O dia em que parei de tirar #selfies

A Copa serviu para nos mostrar muita coisa, mas para mim ela ultrapassou algumas barreiras.

Quem me conhece sabe que eu não tenho nada de atleta ou esportista, muito menos sou ligado ao futebol. Mas, durante a copa entrei na brincadeira e resolvi vestir a camisa do meu país. Sim, comprei minha primeira camiseta de seleção: a brasileira.

Ao chegar em casa, tirei uma selfie, mostrando meu amor à minha nova aquisição. Dois jogos depois o Brasil se despediu dos jogos, a camisa foi para o armário, e eu voltei para a minha rotina.

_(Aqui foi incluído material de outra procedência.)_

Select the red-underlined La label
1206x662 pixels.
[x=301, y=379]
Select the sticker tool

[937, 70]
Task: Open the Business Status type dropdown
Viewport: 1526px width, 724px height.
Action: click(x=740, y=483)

Algum tempo depois engatei uma daquelas conversas despretensiosas com o meu namorado sobre as tais selfies. Ali eu assumi para alguém, pela primeira vez, que fazia aquilo pela atenção. Fazia porque tinha sim uma autoestima variável, e que nem sempre me sentia bonito. A selfie me trazia elogios (mesmo que na forma de like) e acabava mostrando para mim mesmo que eu era alguém especial.

Meu namorado (Deus, obrigado por botar esse cara na minha vida!) me disse então: “Eu te acho bonito”.

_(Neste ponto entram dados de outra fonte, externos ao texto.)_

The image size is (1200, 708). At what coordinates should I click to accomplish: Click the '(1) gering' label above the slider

E foi isso, as minhas selfies morreram naquele instante. Claro que ser paquerado na rua aumenta o seu ego e que receber um elogio faz bem pra autoestima. Mas aquele cara, ali na minha frente, era de verdade. E ele me achava bonito. E isso bastava.

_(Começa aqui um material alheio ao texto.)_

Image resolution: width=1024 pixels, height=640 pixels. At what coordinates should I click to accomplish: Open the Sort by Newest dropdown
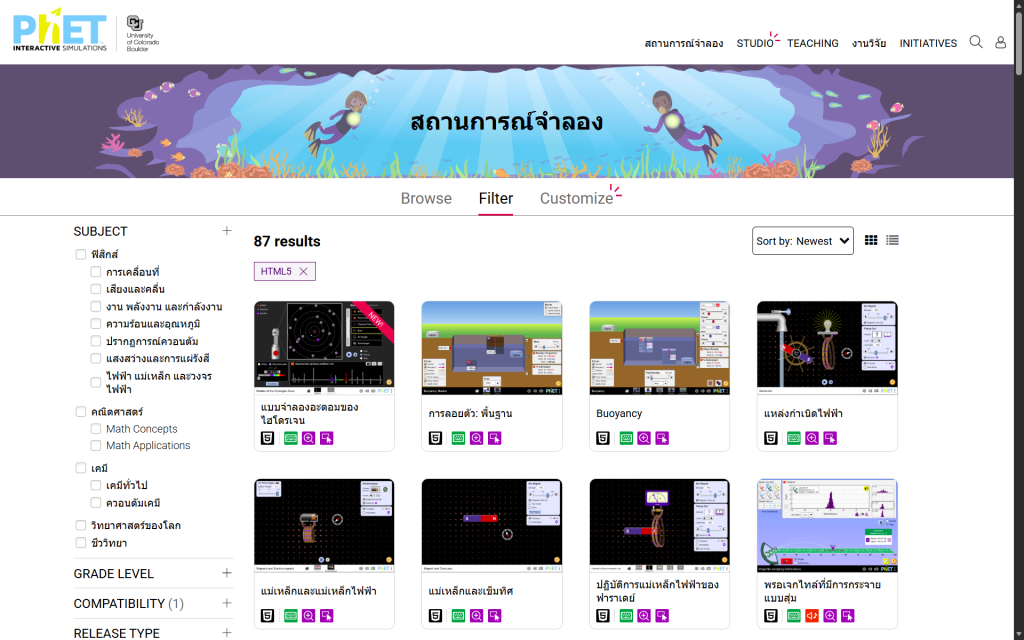pos(803,241)
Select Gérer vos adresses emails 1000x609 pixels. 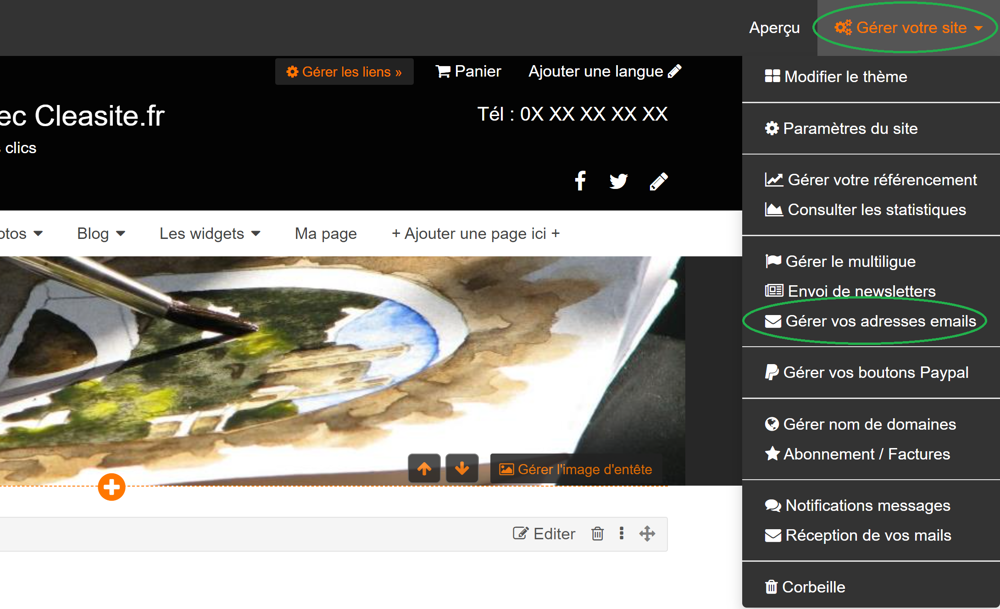click(870, 321)
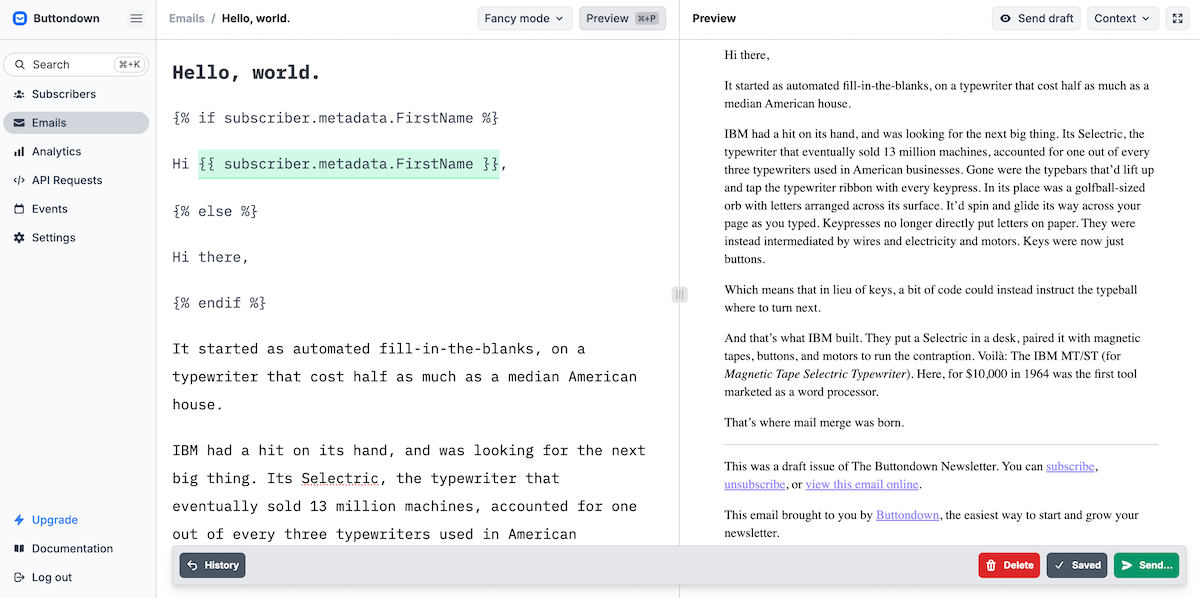The height and width of the screenshot is (598, 1200).
Task: Open the Analytics bar chart item
Action: pyautogui.click(x=56, y=152)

Voltei correndo para o Instagram mais tarde naquele dia para ver qual tinha sido a minha última selfie e encontrei a mim mesmo, mostrando minha camiseta da seleção, sorrindo para a câmera. Me lembrei das 30 fotos horríveis que tirei antes dela, dos retoques no filtro, na camiseta guardada no armário, na decisão de divulgar também no Twitter e no Facebook. Fake fake fake fake.

Aos poucos me acostumei com a ausência da selfie, e não sinto falta dela.
Nem do afago que ela me dava na autoestima.

É clichê, mas é a mais pura verdade: o mundo é muito maior e mais bonito lá fora.